Figure 1. shows the block diagram for the LX4180 megafunction.

Figure 1. Block Diagram
Figure 1. Block Diagram

General Description

The LX4180 is a 32-bit reduced instruction set computer (RISC) processor which executes the MIPSI instruction set (see Note 1 below). It allows designers to take advantage of a wide array of software development tools available from commercial suppliers.

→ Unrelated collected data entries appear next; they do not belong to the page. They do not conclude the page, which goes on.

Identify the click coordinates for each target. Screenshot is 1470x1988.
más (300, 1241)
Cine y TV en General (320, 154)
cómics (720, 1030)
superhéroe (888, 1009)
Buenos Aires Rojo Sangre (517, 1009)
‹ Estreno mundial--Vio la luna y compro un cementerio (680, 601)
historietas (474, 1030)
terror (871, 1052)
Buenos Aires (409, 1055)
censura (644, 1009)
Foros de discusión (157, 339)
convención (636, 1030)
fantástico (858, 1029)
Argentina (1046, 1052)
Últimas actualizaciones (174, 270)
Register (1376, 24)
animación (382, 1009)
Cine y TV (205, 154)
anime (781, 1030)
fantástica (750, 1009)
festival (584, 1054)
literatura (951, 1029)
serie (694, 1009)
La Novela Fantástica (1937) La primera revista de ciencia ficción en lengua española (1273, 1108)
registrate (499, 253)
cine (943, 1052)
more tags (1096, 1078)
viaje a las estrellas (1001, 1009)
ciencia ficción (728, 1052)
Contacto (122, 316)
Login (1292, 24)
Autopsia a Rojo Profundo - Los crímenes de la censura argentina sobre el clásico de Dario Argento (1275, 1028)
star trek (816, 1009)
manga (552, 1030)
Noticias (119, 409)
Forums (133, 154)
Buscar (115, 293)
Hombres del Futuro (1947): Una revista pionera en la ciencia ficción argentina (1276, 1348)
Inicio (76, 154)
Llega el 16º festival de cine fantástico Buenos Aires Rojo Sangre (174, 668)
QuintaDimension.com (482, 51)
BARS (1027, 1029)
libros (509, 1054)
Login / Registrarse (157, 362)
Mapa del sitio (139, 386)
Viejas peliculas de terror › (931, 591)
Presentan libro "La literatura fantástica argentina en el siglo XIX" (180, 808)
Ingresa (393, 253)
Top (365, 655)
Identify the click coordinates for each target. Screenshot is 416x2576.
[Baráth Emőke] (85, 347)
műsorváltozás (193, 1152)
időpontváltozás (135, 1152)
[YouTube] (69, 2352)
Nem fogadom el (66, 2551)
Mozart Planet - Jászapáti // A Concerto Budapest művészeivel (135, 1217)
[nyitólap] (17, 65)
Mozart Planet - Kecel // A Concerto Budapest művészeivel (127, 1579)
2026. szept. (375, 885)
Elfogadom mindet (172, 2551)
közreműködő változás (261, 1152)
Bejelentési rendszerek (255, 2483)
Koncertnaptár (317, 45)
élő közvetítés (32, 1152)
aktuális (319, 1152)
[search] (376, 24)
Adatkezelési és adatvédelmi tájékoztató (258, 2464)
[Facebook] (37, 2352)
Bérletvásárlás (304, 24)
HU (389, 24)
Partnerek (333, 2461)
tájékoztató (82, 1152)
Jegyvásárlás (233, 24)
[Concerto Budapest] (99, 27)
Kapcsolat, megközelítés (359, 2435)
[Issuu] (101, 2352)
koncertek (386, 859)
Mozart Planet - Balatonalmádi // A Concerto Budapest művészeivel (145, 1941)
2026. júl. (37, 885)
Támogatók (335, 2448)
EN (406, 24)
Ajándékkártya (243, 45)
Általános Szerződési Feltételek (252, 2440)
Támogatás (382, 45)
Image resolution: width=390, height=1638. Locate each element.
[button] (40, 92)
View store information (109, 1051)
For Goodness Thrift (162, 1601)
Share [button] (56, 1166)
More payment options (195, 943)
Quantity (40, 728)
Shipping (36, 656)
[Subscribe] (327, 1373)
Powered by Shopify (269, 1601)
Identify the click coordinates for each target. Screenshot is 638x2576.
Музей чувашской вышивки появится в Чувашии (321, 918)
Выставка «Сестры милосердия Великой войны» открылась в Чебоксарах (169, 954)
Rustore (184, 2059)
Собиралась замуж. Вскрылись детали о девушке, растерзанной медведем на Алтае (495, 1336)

The LX4180 can be configured to execute MIPS16 compressed code. Multiplication and division operations can be performed in hardware by a configurable MAC engine. On-chip code debug can be performed on the LX4180 with the configurable EJTAG block.

Architecture Overview

The LX4180 megafunction is based on Lexra's high-performance LX4180 embedded processor architecture.  Following are characteristics of the LX4180 CPU:

Table 1. Architectural Features of the LX4180 Function
Feature Description
MIPSI Instruction Set Architecture (1) The LX4180 supports the MIPSI programming model. The instruction set incorporates a three-port register file. Two source operands can be supplied and one destination updated per cycle. The second operand is either a register or 16-bit immediate. The instruction set includes a wide selection of arithmetic logic unit (ALU) operations executed by the register arithmetic logic unit (RALU), Lexra's proprietary register-based ALU. The RALU also generates memory addresses for 8-bit, 16-bit and 32-bit register loads from and stores to memory by adding a register base to an immediate offset. Branches are based on comparisons between registers, rather than flags, and are therefore easy to relocate. Optional links following jump or branch instructions assist with subroutine programming.
Pipeline Instructions are executed by a five-stage pipeline. The pipeline is designed so that all internal transactions and interfaces occur on the positive edge of the processor clock. Two-phase clocks are not used.
Exception Handling The LX4180 supports the MIPSI exception handling model. Exceptions include instruction-synchronous traps, hardware, and software interrupts. All exceptions are prioritized. When an exception is taken, control is transferred to a user program located at the exception vector. The use program identifies the cause of the exception and transfers control to the application-specific handler.
Co-processor Operations The LX4180 supports all 32-bit co-processor operations. These include moves to and from the co-processor general registers and control registers (MTCz, MFCz, CTCz, CFCz), co-processor loads and stores (LWCz, SWCz) and branches based on co-processor condition flags (BCzT, BCzF). The LX4180 includes a co-processor interface which can support all co-processor operations in a single cycle, without pipeline stalls.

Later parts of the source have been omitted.